### YOUR INSTRUCTIONS
Show all lines from the records below in which the string "will" is present.

### MATERIAL SUPPLIED

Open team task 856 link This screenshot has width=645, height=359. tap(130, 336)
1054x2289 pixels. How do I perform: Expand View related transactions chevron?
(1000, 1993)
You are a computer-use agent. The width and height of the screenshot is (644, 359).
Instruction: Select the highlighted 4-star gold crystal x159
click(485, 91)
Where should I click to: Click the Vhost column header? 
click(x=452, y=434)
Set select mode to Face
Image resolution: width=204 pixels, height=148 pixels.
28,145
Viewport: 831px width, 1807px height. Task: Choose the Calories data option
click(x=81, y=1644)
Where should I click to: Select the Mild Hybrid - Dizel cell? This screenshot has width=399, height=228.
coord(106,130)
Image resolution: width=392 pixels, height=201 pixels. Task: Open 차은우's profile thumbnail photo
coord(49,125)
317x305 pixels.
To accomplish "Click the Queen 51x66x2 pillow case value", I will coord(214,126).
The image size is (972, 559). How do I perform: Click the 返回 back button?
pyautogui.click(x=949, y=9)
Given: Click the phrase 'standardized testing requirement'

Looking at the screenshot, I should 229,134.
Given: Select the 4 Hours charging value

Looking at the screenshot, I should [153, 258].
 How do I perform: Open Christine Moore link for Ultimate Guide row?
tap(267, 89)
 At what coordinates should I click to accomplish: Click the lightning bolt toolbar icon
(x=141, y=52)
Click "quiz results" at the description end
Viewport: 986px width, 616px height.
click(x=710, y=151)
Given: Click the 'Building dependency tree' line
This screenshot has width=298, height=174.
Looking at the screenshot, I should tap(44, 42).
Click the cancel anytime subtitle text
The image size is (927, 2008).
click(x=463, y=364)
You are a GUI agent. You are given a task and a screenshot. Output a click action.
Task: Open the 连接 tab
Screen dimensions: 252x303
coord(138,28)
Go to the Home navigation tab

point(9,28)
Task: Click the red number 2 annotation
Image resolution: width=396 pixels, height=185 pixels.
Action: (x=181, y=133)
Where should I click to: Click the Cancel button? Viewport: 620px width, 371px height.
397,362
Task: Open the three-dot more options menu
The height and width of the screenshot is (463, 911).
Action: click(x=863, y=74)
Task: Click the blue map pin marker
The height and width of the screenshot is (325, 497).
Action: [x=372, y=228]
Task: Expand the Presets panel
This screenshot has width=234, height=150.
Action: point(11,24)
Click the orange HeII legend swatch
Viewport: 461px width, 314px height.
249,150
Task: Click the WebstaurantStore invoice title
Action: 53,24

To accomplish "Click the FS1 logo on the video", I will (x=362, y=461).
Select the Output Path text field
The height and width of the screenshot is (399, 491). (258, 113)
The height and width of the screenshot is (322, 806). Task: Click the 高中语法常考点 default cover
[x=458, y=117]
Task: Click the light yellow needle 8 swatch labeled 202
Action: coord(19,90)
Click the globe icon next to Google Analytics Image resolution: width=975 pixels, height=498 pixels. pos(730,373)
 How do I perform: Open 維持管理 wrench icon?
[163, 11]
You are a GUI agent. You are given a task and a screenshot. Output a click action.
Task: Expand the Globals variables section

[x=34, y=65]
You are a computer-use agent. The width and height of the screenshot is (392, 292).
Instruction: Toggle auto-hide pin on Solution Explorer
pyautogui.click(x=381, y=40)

### ANSWER TO THE PROBLEM
To accomplish "Click the Queen 51x66x2 pillow case value", I will coord(214,126).
To accomplish "Click the FS1 logo on the video", I will (x=362, y=461).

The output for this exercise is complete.